◆ DIRECTIONS: Copy the lines below exactly, starting at the one containing "You are a GUI" and running through the final line, both included. Leave the pictures out of your answer.

◆ DATA LISTING:
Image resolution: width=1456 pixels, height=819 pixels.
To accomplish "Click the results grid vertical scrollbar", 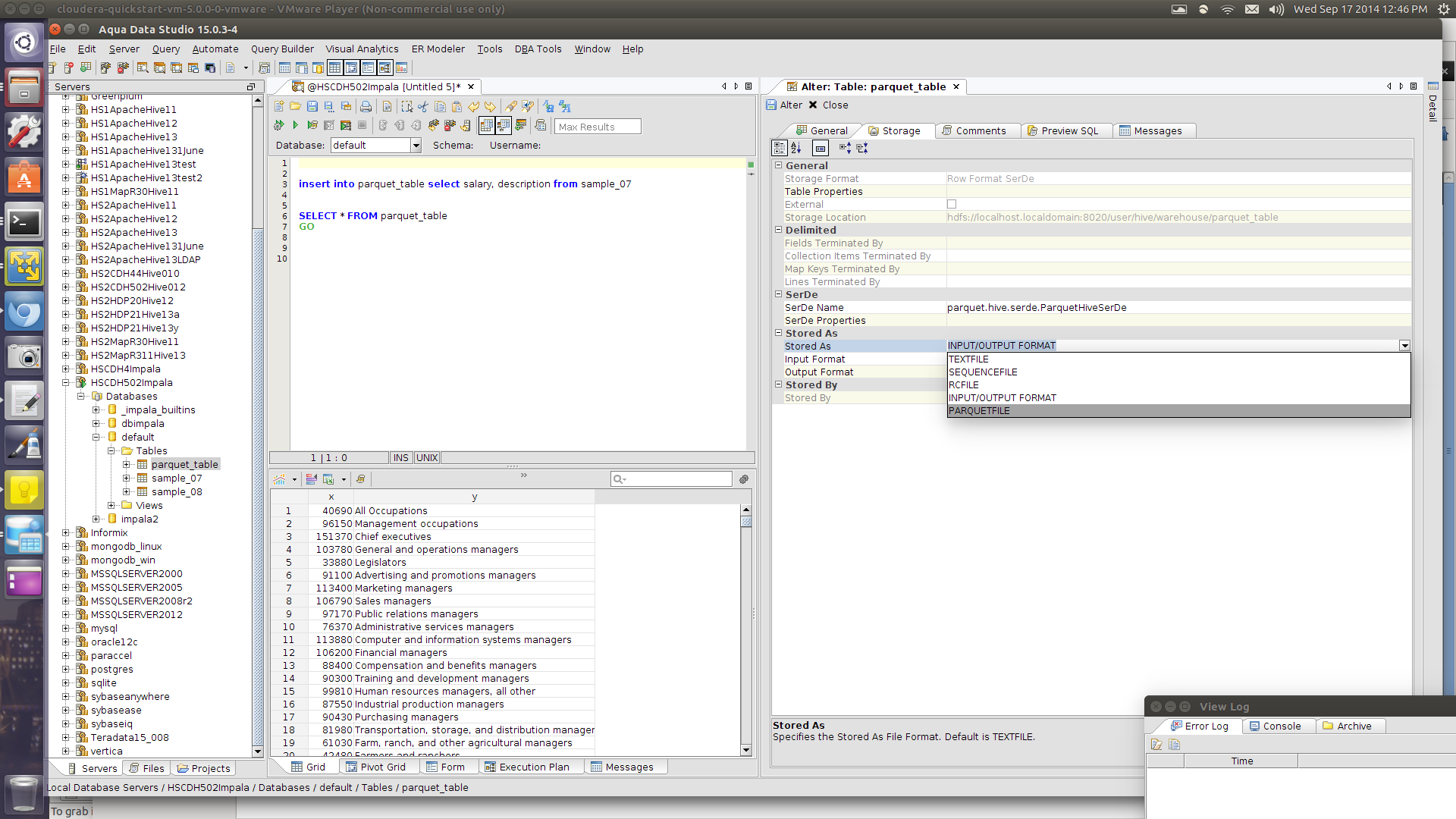I will click(x=746, y=629).
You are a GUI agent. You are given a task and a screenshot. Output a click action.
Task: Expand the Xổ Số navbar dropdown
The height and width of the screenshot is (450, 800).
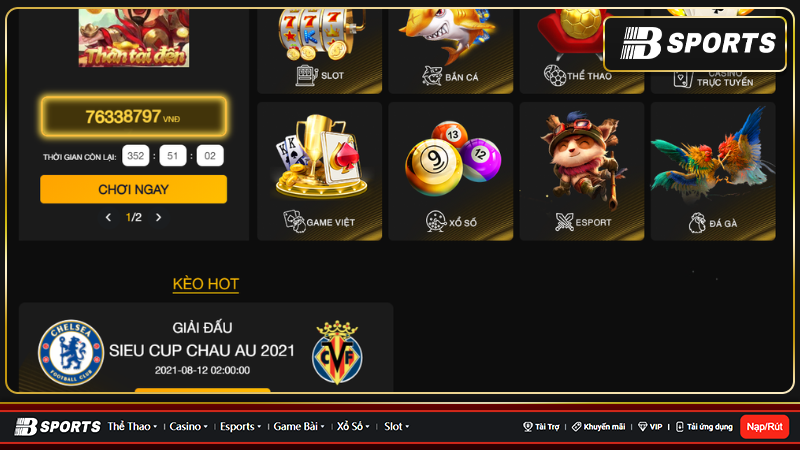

◆ RESPONSE BELOW:
You are a GUI agent. You are given a task and a screenshot. Output a click action.
Task: Expand the Xổ Số navbar dropdown
The height and width of the screenshot is (450, 800).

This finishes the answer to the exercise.